The difference between x^3 and x^2 is x^2(x-1) so we know after a certain amount of terms we will have a difference of (x^2)(x-1). The difference between x^6 and x^3 is (x^3)(x^3-1). Since (x^3)(x^3-1) is divisible by (x^2)(x-1), we know after adding a certain amount of terms we will get from x^3 to x^6.

But we don't know that the bases of the square and the cube are the same!

t0rajir0u wrote: But we don't know that the bases of the square and the cube are the same! Oh sorry, I didn't know it could be in a different base than 10.

No, no. You gave the square and the cube as $ x^2, x^3$. But they could be $ x^2, y^3$ where $ x \neq y$ and then your argument is invalid. (I was using "base" in the exponential sense - $ b$ is the base of the expression $ b^a$ - and not in the number-theoretic sense. Squareness and cubeness are properties that are independent of the base representation.)

Oh oops. Guess I read the problem wrong.

I believe this works as well, though I'm not 100% sure. The problem statement says there exist positive integers $a$, $b$, $x$, $y$, such that $x^2 \equiv y^3 \equiv b \pmod{a}$. Let $n = \text{ord}_{a}(b)$. If $n=1$, then $x^6 \equiv 1 \pmod{a}$, and we are done. If $n=2$, then $(xy)^6 \equiv b^5 \equiv b \pmod{a}$ and we are done. So assume $n>2$. Note that for any positive integer $k$, $l$, we have $(x^k y^l)^6 \equiv (x^2)^{3k} (y^3)^{2l} \equiv b^{3k+2l} \pmod{a}$. By the Chicken McNugget theorem, there exists $k$, $l$ such that $3k+2l = m$ for all $m> 6-2-3=1$; in particular, $3k_0+2l_0 = n-1$ for some $k_0$, $l_0$. Then we see $(x^{k_0} y^{l_0})^{6(n-1)} \equiv b^{(n-1)^2} \equiv b \pmod{a}$. Thus $(x^{k_0 (n-1)} y^{l_0 (n-1)})^6$, a sixth power, is in our arithmetic progression.

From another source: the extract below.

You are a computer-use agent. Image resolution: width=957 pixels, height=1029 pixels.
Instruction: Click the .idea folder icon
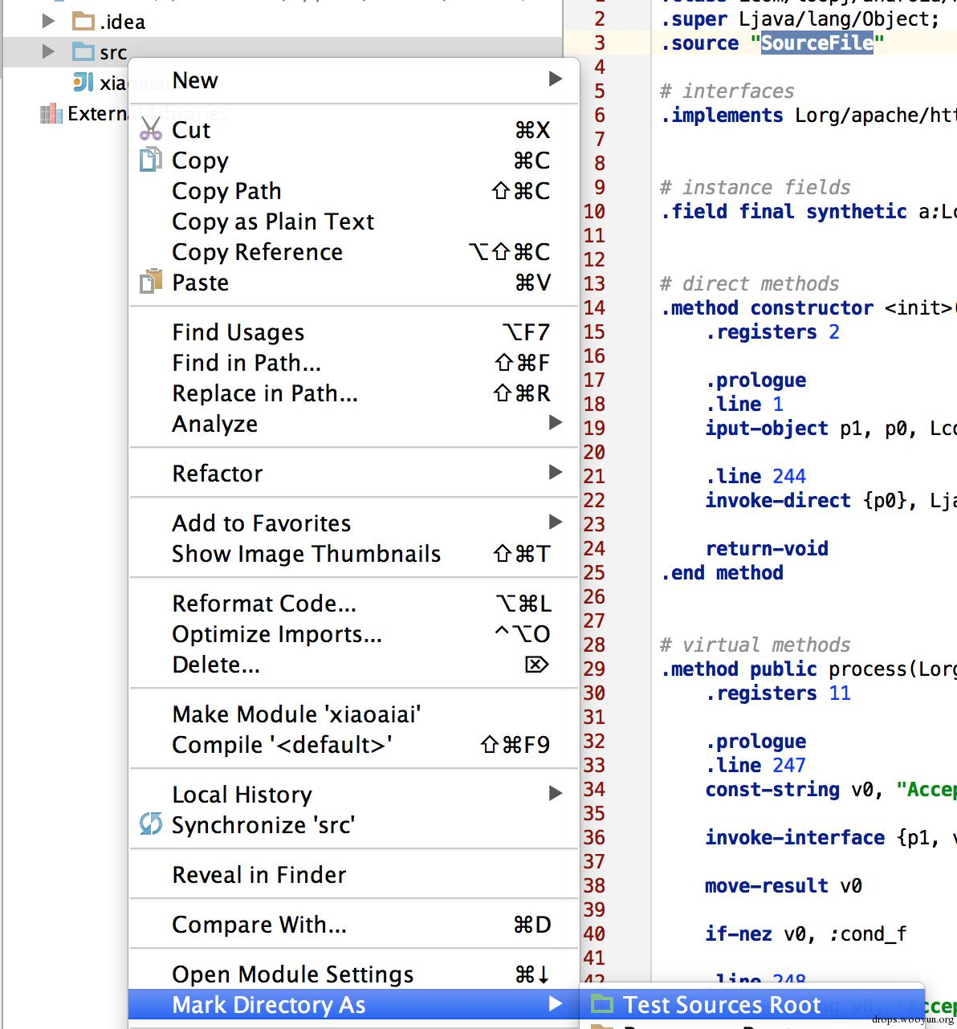83,21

See here for generalization.

Here's a weird solution that I believe works. It suffices to prove the statement for prime powers. Our goal is to show that b is a quadratic residue $\mod p$ (show that $b^3$ is actually a sixth power $\mod p$). Suppose that $a^2 \equiv b^3 \mod p^k$. If $p|a, p|b$ then $p^6|a^2,b^3$ because of their lcm. Otherwise, suppose $a$ and $b$ are not divisible by $p$. Then raise each side to the $\frac{p-1}{2}$ power, yielding $1 \equiv b^{\frac{3p-3}{2}} \equiv b^{\frac{p-1}{2}}$ by Fermat's Little Theorem. Hence $ord_p(b)|\frac{p-1}{2}$, implying that $b$ is a quadratic residue. Therefore, setting $b \equiv x^2 \mod p$ gives the desired.

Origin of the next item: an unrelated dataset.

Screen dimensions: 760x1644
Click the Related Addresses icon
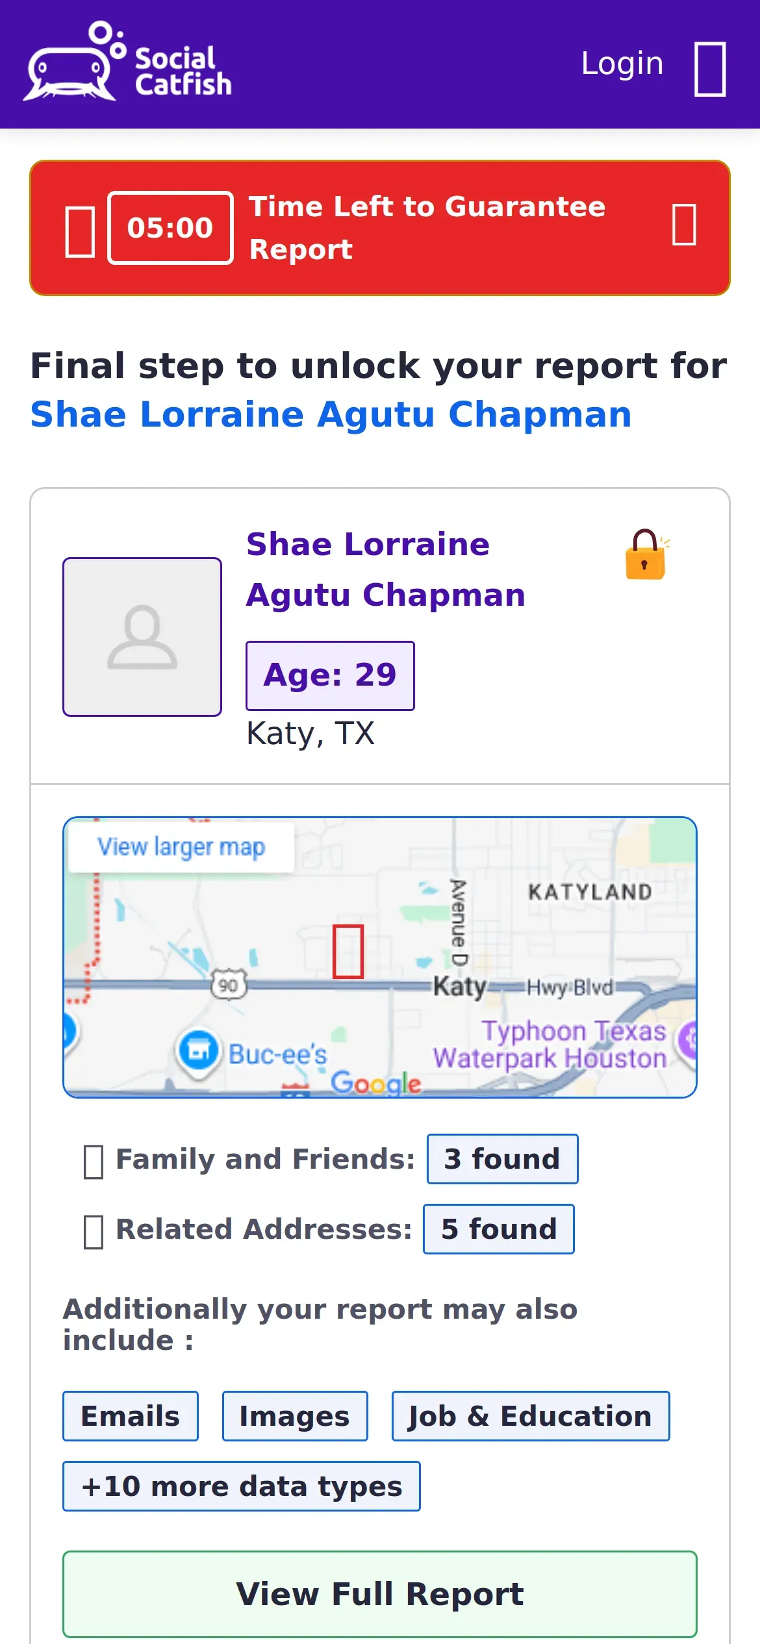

Does taking mod d to get "if y^3=x^2 mod d, then prove tehre exists z^6=x^2 mod d" where d is a common difference, noting that its suitable to prove for powers of primes and multiplicative group for power of primes is cyclic, then taking group isomorphism to get "if 3y=2x mod (d-1)(d^(n-1)), then prove there exists a 6z=2x mod (d-1)(d^(n-1))" which is trivial work?